Dataset entries
------------------------------------
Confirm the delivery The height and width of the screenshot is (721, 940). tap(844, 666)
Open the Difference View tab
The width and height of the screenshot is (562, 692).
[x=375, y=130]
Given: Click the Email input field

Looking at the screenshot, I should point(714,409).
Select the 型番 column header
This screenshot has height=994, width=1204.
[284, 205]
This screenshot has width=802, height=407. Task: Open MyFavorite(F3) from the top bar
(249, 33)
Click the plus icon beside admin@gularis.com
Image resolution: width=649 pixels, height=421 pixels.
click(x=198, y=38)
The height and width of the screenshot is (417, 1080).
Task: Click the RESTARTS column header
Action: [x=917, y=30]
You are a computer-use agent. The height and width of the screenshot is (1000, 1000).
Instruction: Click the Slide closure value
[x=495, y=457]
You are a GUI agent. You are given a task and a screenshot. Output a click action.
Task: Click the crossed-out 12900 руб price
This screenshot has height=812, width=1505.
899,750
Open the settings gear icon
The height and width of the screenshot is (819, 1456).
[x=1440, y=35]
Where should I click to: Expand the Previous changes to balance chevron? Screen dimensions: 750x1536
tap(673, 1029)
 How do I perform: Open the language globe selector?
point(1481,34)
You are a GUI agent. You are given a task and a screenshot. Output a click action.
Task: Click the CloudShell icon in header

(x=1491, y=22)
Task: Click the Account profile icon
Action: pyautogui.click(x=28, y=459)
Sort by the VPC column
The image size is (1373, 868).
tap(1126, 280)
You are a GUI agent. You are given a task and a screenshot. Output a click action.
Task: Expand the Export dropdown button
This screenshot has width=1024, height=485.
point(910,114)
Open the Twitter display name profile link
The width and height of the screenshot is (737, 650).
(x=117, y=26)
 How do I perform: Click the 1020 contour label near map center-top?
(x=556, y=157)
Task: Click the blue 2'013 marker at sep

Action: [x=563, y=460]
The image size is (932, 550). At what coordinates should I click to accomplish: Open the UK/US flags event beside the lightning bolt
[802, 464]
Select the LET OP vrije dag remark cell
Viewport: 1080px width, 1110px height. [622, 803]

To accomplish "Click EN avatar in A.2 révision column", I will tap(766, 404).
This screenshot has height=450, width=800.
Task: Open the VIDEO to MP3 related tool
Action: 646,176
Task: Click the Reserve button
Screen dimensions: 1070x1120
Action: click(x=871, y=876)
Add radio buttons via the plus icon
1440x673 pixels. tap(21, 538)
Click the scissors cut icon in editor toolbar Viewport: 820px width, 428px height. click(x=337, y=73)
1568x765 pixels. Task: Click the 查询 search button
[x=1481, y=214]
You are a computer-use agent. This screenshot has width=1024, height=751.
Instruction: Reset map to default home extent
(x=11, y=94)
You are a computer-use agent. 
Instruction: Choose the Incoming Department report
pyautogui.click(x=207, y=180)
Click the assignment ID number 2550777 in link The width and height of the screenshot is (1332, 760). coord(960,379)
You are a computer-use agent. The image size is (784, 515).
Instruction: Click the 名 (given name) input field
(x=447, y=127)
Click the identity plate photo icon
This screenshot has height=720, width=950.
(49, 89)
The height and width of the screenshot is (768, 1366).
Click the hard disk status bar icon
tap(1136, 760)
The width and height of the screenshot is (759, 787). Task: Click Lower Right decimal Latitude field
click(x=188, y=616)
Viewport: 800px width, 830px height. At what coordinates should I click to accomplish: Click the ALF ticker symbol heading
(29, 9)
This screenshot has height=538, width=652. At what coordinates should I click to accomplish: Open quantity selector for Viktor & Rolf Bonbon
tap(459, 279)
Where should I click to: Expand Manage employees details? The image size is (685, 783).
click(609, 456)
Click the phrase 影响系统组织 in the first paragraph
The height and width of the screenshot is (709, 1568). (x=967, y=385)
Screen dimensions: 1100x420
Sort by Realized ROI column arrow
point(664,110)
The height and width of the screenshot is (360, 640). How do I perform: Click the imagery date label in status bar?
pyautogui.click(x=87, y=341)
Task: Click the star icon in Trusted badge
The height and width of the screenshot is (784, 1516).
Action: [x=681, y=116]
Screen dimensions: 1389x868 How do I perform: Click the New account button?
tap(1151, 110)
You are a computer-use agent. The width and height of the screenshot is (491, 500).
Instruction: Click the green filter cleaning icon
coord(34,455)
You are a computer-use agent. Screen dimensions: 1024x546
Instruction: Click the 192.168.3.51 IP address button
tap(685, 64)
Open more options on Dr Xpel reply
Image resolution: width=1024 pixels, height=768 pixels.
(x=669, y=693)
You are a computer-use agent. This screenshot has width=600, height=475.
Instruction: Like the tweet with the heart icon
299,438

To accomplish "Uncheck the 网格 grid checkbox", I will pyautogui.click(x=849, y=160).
------------------------------------
(Task to complete) Present every line of the data above as a Markdown table with two columns, "Row" and "Line," numbering the rows in order and skipping blank lines.

(Task response)
| Row | Line |
|---|---|
| 1 | Confirm the delivery The height and width of the screenshot is (721, 940). tap(844, 666) |
| 2 | Open the Difference View tab |
| 3 | The width and height of the screenshot is (562, 692). |
| 4 | [x=375, y=130] |
| 5 | Given: Click the Email input field |
| 6 | Looking at the screenshot, I should point(714,409). |
| 7 | Select the 型番 column header |
| 8 | This screenshot has height=994, width=1204. |
| 9 | [284, 205] |
| 10 | This screenshot has width=802, height=407. Task: Open MyFavorite(F3) from the top bar |
| 11 | (249, 33) |
| 12 | Click the plus icon beside admin@gularis.com |
| 13 | Image resolution: width=649 pixels, height=421 pixels. |
| 14 | click(x=198, y=38) |
| 15 | The height and width of the screenshot is (417, 1080). |
| 16 | Task: Click the RESTARTS column header |
| 17 | Action: [x=917, y=30] |
| 18 | You are a computer-use agent. The height and width of the screenshot is (1000, 1000). |
| 19 | Instruction: Click the Slide closure value |
| 20 | [x=495, y=457] |
| 21 | You are a GUI agent. You are given a task and a screenshot. Output a click action. |
| 22 | Task: Click the crossed-out 12900 руб price |
| 23 | This screenshot has height=812, width=1505. |
| 24 | 899,750 |
| 25 | Open the settings gear icon |
| 26 | The height and width of the screenshot is (819, 1456). |
| 27 | [x=1440, y=35] |
| 28 | Where should I click to: Expand the Previous changes to balance chevron? Screen dimensions: 750x1536 |
| 29 | tap(673, 1029) |
| 30 |  How do I perform: Open the language globe selector? |
| 31 | point(1481,34) |
| 32 | You are a GUI agent. You are given a task and a screenshot. Output a click action. |
| 33 | Task: Click the CloudShell icon in header |
| 34 | (x=1491, y=22) |
| 35 | Task: Click the Account profile icon |
| 36 | Action: pyautogui.click(x=28, y=459) |
| 37 | Sort by the VPC column |
| 38 | The image size is (1373, 868). |
| 39 | tap(1126, 280) |
| 40 | You are a GUI agent. You are given a task and a screenshot. Output a click action. |
| 41 | Task: Expand the Export dropdown button |
| 42 | This screenshot has width=1024, height=485. |
| 43 | point(910,114) |
| 44 | Open the Twitter display name profile link |
| 45 | The width and height of the screenshot is (737, 650). |
| 46 | (x=117, y=26) |
| 47 |  How do I perform: Click the 1020 contour label near map center-top? |
| 48 | (x=556, y=157) |
| 49 | Task: Click the blue 2'013 marker at sep |
| 50 | Action: [x=563, y=460] |
| 51 | The image size is (932, 550). At what coordinates should I click to accomplish: Open the UK/US flags event beside the lightning bolt |
| 52 | [802, 464] |
| 53 | Select the LET OP vrije dag remark cell |
| 54 | Viewport: 1080px width, 1110px height. [622, 803] |
| 55 | To accomplish "Click EN avatar in A.2 révision column", I will tap(766, 404). |
| 56 | This screenshot has height=450, width=800. |
| 57 | Task: Open the VIDEO to MP3 related tool |
| 58 | Action: 646,176 |
| 59 | Task: Click the Reserve button |
| 60 | Screen dimensions: 1070x1120 |
| 61 | Action: click(x=871, y=876) |
| 62 | Add radio buttons via the plus icon |
| 63 | 1440x673 pixels. tap(21, 538) |
| 64 | Click the scissors cut icon in editor toolbar Viewport: 820px width, 428px height. click(x=337, y=73) |
| 65 | 1568x765 pixels. Task: Click the 查询 search button |
| 66 | [x=1481, y=214] |
| 67 | You are a computer-use agent. This screenshot has width=1024, height=751. |
| 68 | Instruction: Reset map to default home extent |
| 69 | (x=11, y=94) |
| 70 | You are a computer-use agent.  |
| 71 | Instruction: Choose the Incoming Department report |
| 72 | pyautogui.click(x=207, y=180) |
| 73 | Click the assignment ID number 2550777 in link The width and height of the screenshot is (1332, 760). coord(960,379) |
| 74 | You are a computer-use agent. The image size is (784, 515). |
| 75 | Instruction: Click the 名 (given name) input field |
| 76 | (x=447, y=127) |
| 77 | Click the identity plate photo icon |
| 78 | This screenshot has height=720, width=950. |
| 79 | (49, 89) |
| 80 | The height and width of the screenshot is (768, 1366). |
| 81 | Click the hard disk status bar icon |
| 82 | tap(1136, 760) |
| 83 | The width and height of the screenshot is (759, 787). Task: Click Lower Right decimal Latitude field |
| 84 | click(x=188, y=616) |
| 85 | Viewport: 800px width, 830px height. At what coordinates should I click to accomplish: Click the ALF ticker symbol heading |
| 86 | (29, 9) |
| 87 | This screenshot has height=538, width=652. At what coordinates should I click to accomplish: Open quantity selector for Viktor & Rolf Bonbon |
| 88 | tap(459, 279) |
| 89 | Where should I click to: Expand Manage employees details? The image size is (685, 783). |
| 90 | click(609, 456) |
| 91 | Click the phrase 影响系统组织 in the first paragraph |
| 92 | The height and width of the screenshot is (709, 1568). (x=967, y=385) |
| 93 | Screen dimensions: 1100x420 |
| 94 | Sort by Realized ROI column arrow |
| 95 | point(664,110) |
| 96 | The height and width of the screenshot is (360, 640). How do I perform: Click the imagery date label in status bar? |
| 97 | pyautogui.click(x=87, y=341) |
| 98 | Task: Click the star icon in Trusted badge |
| 99 | The height and width of the screenshot is (784, 1516). |
| 100 | Action: [x=681, y=116] |
| 101 | Screen dimensions: 1389x868 How do I perform: Click the New account button? |
| 102 | tap(1151, 110) |
| 103 | You are a computer-use agent. The width and height of the screenshot is (491, 500). |
| 104 | Instruction: Click the green filter cleaning icon |
| 105 | coord(34,455) |
| 106 | You are a computer-use agent. Screen dimensions: 1024x546 |
| 107 | Instruction: Click the 192.168.3.51 IP address button |
| 108 | tap(685, 64) |
| 109 | Open more options on Dr Xpel reply |
| 110 | Image resolution: width=1024 pixels, height=768 pixels. |
| 111 | (x=669, y=693) |
| 112 | You are a computer-use agent. This screenshot has width=600, height=475. |
| 113 | Instruction: Like the tweet with the heart icon |
| 114 | 299,438 |
| 115 | To accomplish "Uncheck the 网格 grid checkbox", I will pyautogui.click(x=849, y=160). |